■ ASSIGNED TASK 1: In the profile of comedian Frank Woodley, what did he pretend the relay baton was during the school Sports Day?
■ ASSIGNED TASK 2: Extend the profile of comedian Frank Woodley by a few paragraphs, picking up after its final sentence.
═══ GIVEN TEXT ═══
Renowned around the world for his duo act Lano and Woodley, Frank Woodley is back in Adelaide with an exciting new show, The Composer Is Dead. After a decade of acclaimed solo shows, Woodley’s Adelaide Cabaret Festival show sees a partnership with the Adelaide Symphony Orchestra in a murder mystery like no other. With his infectious brand of visual humour, Woodley has found success wherever his stage may be. GLAM was lucky enough to chat with Frank about his career, inspirations and why Adelaide is such a highlight.
Ever since his first joke in Year 2, Frank has craved laughter in the limelight. “I was running the relay in the school Sports Day and I realised that there was no way our team was going to win and I was the last runner, and I thought, well I could run as fast as I can and lose but keep my self-respect, or I could just dance around the race track pretending that the baton was a flute.” This scored the laughs that have had Frank addicted to comedy ever since.
“It’s possible that if I was a faster runner, I would be giving a valuable contribution to society, but instead I’m just a show off. If you’re hit by a bus, the last thing you want to hear is ‘stand aside, I’m a comedian!’”
Frank’s absurd style is shaped largely by shows he watched on the telly as a kid, back in the day. Get Smart, The Goodies, Jerry Lewis and Pink Panther movies have all had a hand in influencing Frank’s many characters and nonsensical genius. Over thirty successful years in the comedy business is no mean feat, and Frank is as humble as ever, denoting his achievements down to “having no other useful skills. Then you’re pushed into a corner, and if you want to eat, you have to keep people laughing.”
After a strong, award-winning career alongside Colin Lane, Frank continues to challenge himself to keep it fresh. “You’ve got to find the balance between feeling that you’re capable and understanding what you’re doing and apply it to the best of your ability, and then that aspect when you’re in the unknown, taking risks.”
═══ SUPPLIED DATA ═══
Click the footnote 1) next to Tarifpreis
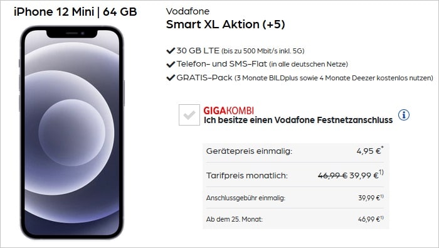 coord(381,172)
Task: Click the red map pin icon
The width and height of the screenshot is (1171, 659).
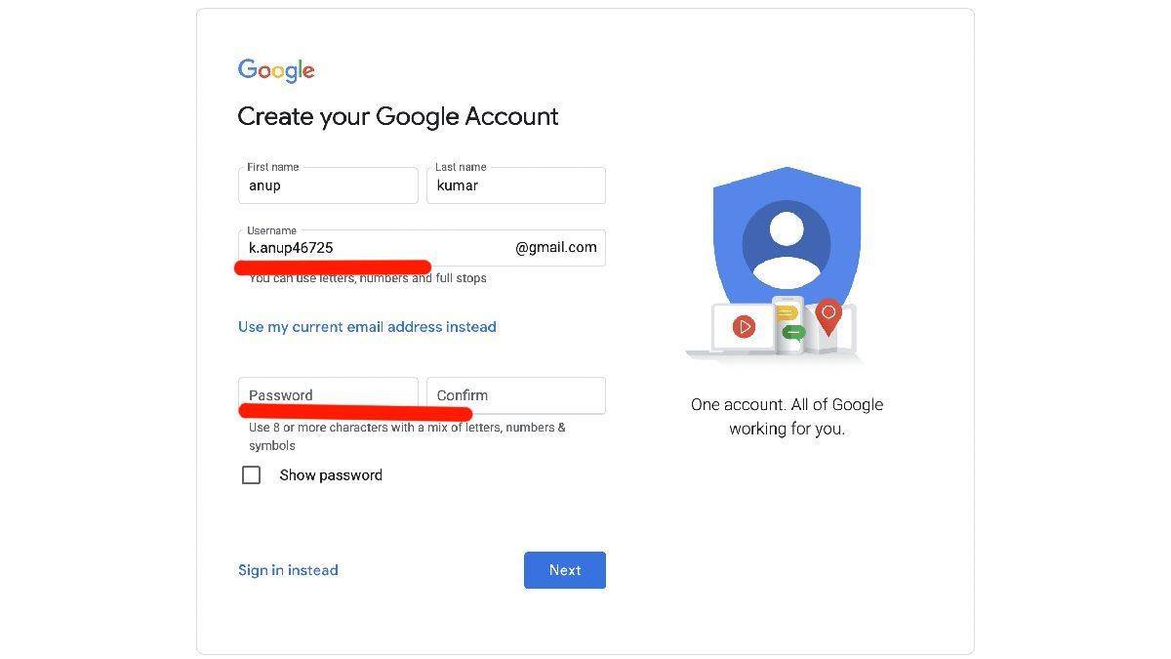Action: [x=828, y=316]
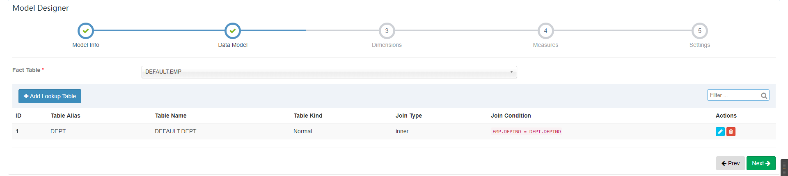Click the Model Info step checkmark circle
Screen dimensions: 788x176
(x=86, y=31)
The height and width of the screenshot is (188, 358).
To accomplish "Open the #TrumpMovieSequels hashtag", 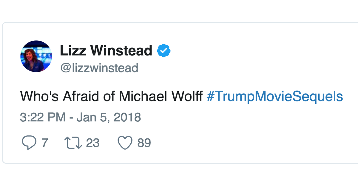I will 274,97.
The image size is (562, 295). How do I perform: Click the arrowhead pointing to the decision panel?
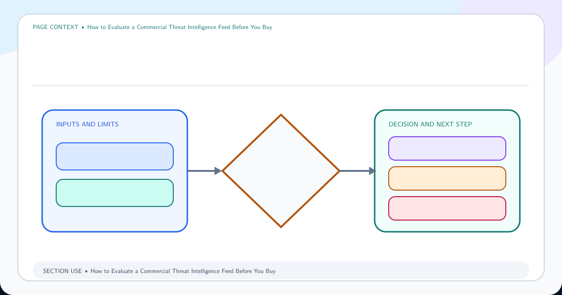point(373,171)
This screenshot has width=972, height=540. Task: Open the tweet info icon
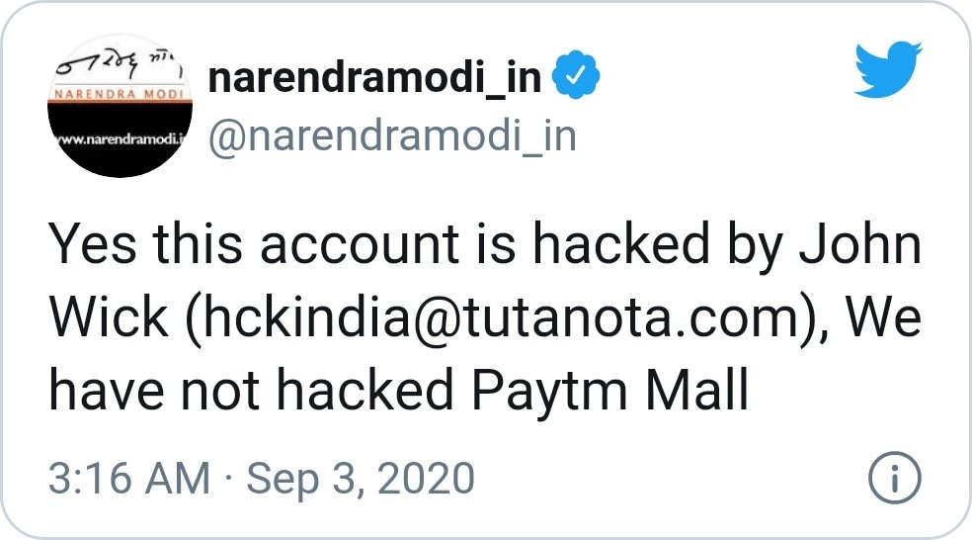[894, 480]
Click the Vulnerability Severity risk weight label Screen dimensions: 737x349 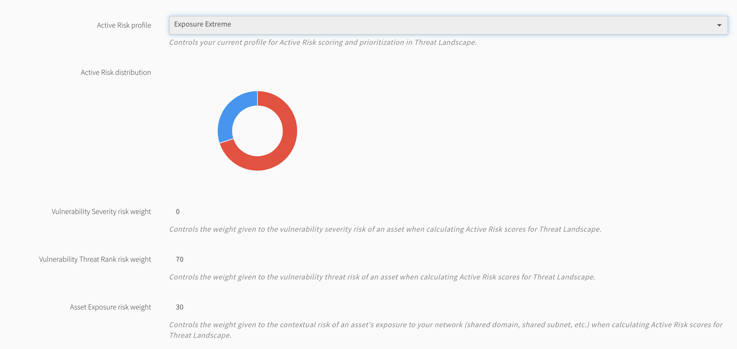click(101, 212)
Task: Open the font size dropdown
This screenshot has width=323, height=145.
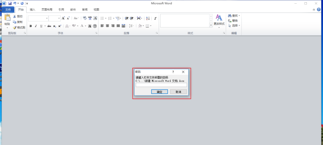Action: click(x=59, y=19)
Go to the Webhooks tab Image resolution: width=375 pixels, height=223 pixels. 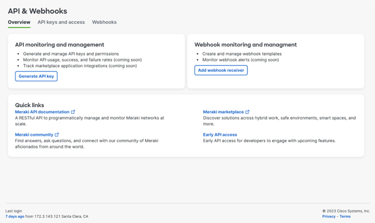pos(104,22)
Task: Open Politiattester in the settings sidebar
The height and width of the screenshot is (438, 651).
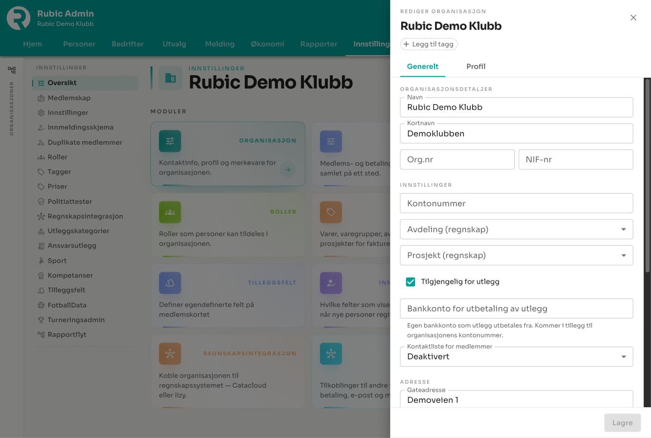Action: pos(69,201)
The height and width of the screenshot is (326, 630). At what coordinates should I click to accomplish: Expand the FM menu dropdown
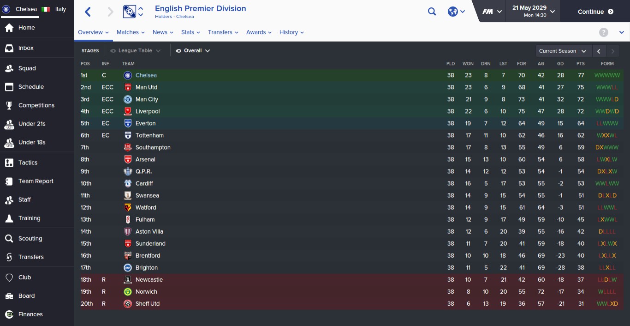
═══
■ TASK ANSWER 1: A flute.

■ TASK ANSWER 2:
With a huge, emotionally charged final tour as Lano and Woodley, the two comedians went solo in a move which had Frank re-discovering himself. “I’d spent twenty years sabotaging Col’s efforts to make a show. As soon as Col wasn’t there, there needed to be some sort of adult, authoritative energy there, like a river needs to have banks to flow – it was all like a flood instead.”
Frank’s signature manic immaturity had to transform into something completely new, and The Composer Is Dead is sure to challenge the comedian again. “It’s a collaboration between quite a few artists. I’m like a clown amongst the orchestra.”
“There’s something really wonderful about having the high-art orchestra as a comic foil. It’s a comedy staple, just about all of the great comedians have got in amongst an orchestra at some point. You have to have respect for the talented musicians, but it’s great fun being that child doing all the wrong things.”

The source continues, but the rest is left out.